Hurikan mencari senjata Cakra, karena hanya dengan senjata itulah musuh dapat dikalahkan. 5600 juta tahun yang lalu musuh seperti ini gentar oleh Cakra. Tetapi kemana ia harus mencari senjata pamungkas ini, masih adakah senjata itu? Ia sendiri belum pernah meilhat wujud senjata hebat seperti itu yang mampu mengalahkan segala senjata yang ada di dunia.
Lagipula hanya titisan Dewa Whisnu saja yang mampu memiliki dan mengendalikan Cakra, sedangkan dirinya Betara Bayu. Apa daya harus ia lakukan untuk menyelamatkan Bumi.
Hanya Semar-lah satu-satunya harapan Hurikan untuk bertanya kemana ia harus mendapatkan senjata itu. Bagaikan memahami kesulitan yang dihadapi, sekali lagi Semar ngejawantah.
Inilah sekali lagi petunjuk yang diberikan Semar kepada Hurikan:
“Hurikan, kamulah ksatria yang kuasa memegang Cakra! Ketahuilah cakra tidak seperti dulu. Hakekat cakra adalah jalan utama menuju singgasana Sang Hyang Otipati.
Oleh karena itu dengarkan, resapkan dan padukan jalan utama alam semesta (macrocosmos) ke dalam jasadmu (microcosmos), sedemikian rupa sehingga benar-benar merasuk, berpadu dan manunggal dalam dirimu.
Sang Hyang Tunggal menciptakan semesta raya ini dari kekosongan, bukanlah dari sesuatu yang telah ada. Kemudia DIA memberikan bobot, maka berputarlah kekosongan tadi menjadi intisari air, kini alam semesta berada di atasnya. Dalam pada demikian dari intisari itu terciptalah berbagai wujud, bentuk, dan warna. Semua berubah dari muda jadi tua, dari bagus jadi buruk, kemudian melebur jadi wujud lain dan seterusnya.
Intisari tersebut yang telah memiliki bobot berkumpul pula dan diberi bobot yang lebih besar pula maka terwujudlah Bumi dan planet-planet lain. Hal yang sama berlaku pada tiap tatasurya di semesta raya. Terbentuklah bintang yang dikitari, planet yang mengitari, dan bulan.

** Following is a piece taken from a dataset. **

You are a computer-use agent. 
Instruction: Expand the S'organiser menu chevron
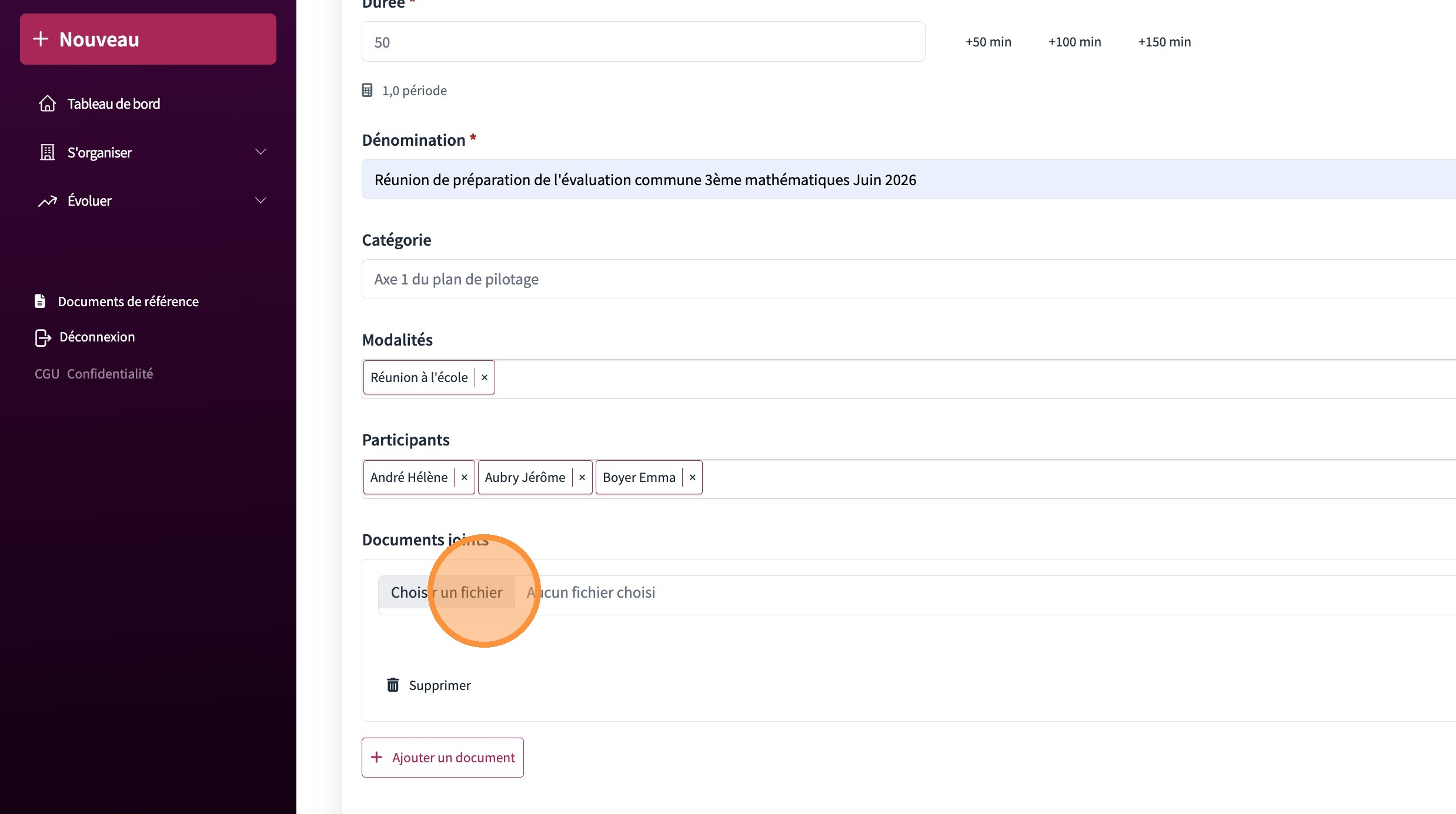click(x=261, y=152)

Bobot yang berputar mengisi kekosongan angkasa. Tanpa benda akan tiada ruang, tanpa putaran akan tiadalah waktu.
Bintang-bintang di angkasa bergerak mengelilingi kekosongan dari barat ke timur dan tidak mungkin ada yang melawan arah. Semua bergerak secara harmoni.
Semua terwujud dengan bobot yang berlainan dijamin oleh timbangan yang sama. Semua ciptaan itu berlangsung dalam satu waktu. Semua itu mudah saja bagi Sang Hyang Tunggal.
Itulah Cakra! Ambilah untukmu, terserah bagaimana mengusahakannya kamulah sendiri yang menanggung.”
Selesai mengucapkan semua itu, selesai pula penampakkan Semar untuk kali kesekian. Hurikan bukan ilmuwan, sehingga filsafat ilmu seperti ini sulit baginya untuk dipahami. Sekarang bukan zaman Arjuna Sashrabahu, Rahwana, atau Para Pandawa Lima yang memiliki keteguhan hati mencari kesulitan sendiri untuk meraih kejayaan.
Hurikan butuh bantuan teman Ilmuwannya –Sukrishna- untuk memahami ujar-ujar yang disampaikan Semar kepadanya.
Ia yakin dari gerak edar alam semesta dapat muncul rupa senjata Cakra yang ia perlukan untuk menghadapi musuh yang teknologinya jauh lebih maju dari manusia di Bumi.